Alice Blanche Balfour was a Scottish entomologist, naturalist, scientific illustrator and one of the earliest pioneers in the science of genetics.

Life

Balfour was born on 20 October 1850 at Whittingehame House in East Lothian 1850, the daughter of Lady Blanche Gascoyne-Cecil and James Maitland Balfour. She lived much of her adult life in London with her brother Arthur Balfour, 1st Earl of Balfour who was Prime Minister of the United Kingdom from 1902 to 1905. Her brother Francis Maitland Balfour was elected a Fellow of the Royal Society at the age of 27 for his work on embryology.
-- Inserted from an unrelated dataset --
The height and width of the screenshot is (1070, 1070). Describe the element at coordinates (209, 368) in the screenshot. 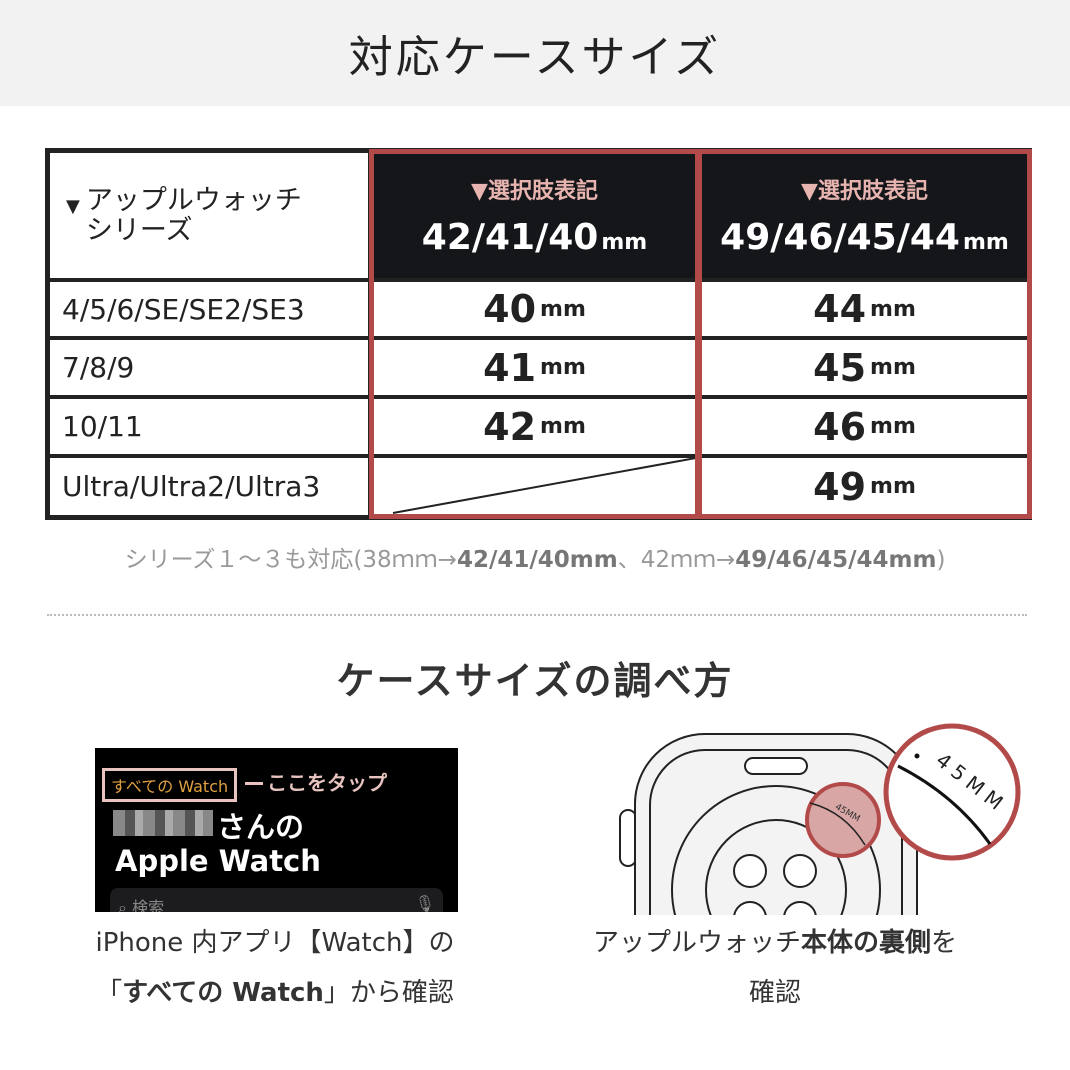

I see `series-label: 7/8/9` at that location.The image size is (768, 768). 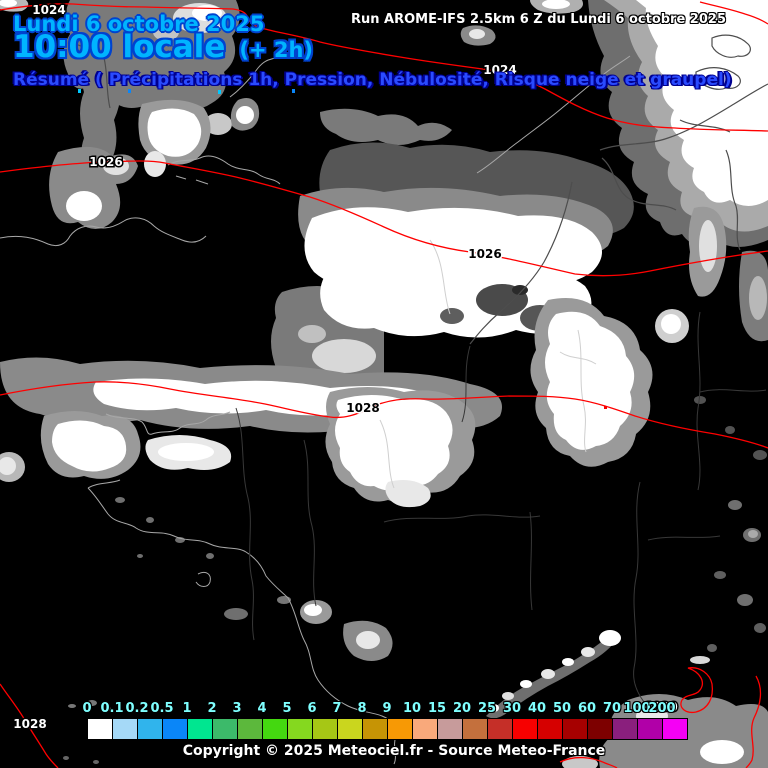 I want to click on scale-tick-label: 60, so click(x=587, y=708).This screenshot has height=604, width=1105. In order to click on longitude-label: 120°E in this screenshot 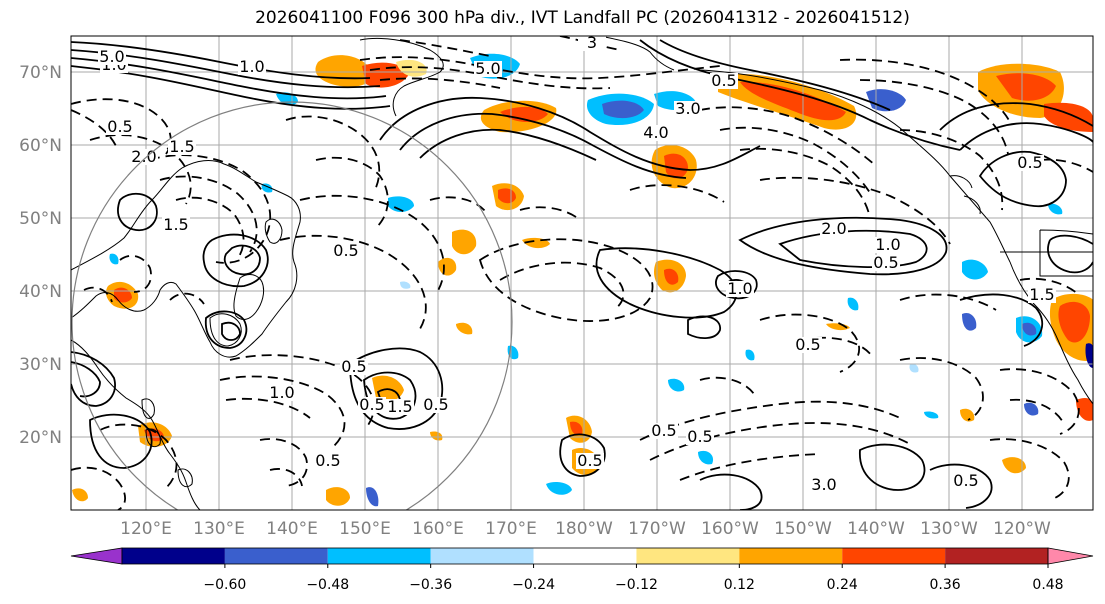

She developed a lifelong interest in entomology and later developed an interest in genetics and in particular the way that the patterns in zebra skins were inherited. She had a lengthy correspondence with James Cossar Ewart Professor of Zoology at University of Edinburgh who himself had a professional interest in the development of the horse. The correspondence relates to the possibility of cross-breeding zebra with horses to reduce the impact of tsetse fly on horses in Africa.
In 1895 she published the book Twelve Hundred miles in a Waggon which describes a trip taken by herself, H. W. Fitzwilliam, Albert Grey and his wife, and Albert Grey's cousin George Grey.
She was elected a Fellow of the Royal Entomological Society of London on 7 June 1916.
Balfour died on 12 June 1936 at Wittingehame House.